» EXERCISE:
From the line with "1440x761 pixels. How" to the last line of the data below, repeat every line exactly and add nothing.

» MATERIAL FOR THIS EXERCISE:

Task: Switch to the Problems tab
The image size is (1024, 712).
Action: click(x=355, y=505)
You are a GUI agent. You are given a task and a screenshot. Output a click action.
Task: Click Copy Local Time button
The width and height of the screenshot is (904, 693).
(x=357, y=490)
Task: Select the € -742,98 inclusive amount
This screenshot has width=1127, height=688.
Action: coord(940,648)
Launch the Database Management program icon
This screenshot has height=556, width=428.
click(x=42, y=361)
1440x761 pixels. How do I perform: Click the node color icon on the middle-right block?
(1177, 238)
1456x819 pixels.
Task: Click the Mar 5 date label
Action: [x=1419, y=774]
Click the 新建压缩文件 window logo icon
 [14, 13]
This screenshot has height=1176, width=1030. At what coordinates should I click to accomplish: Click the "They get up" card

» ANSWER FOR THIS EXERCISE:
1440x761 pixels. How do I perform: Click the node color icon on the middle-right block?
(1177, 238)
1456x819 pixels.
Task: Click the Mar 5 date label
Action: [x=1419, y=774]
Click the 新建压缩文件 window logo icon
 [14, 13]
This screenshot has height=1176, width=1030. At what coordinates should I click to accomplish: Click the "They get up" card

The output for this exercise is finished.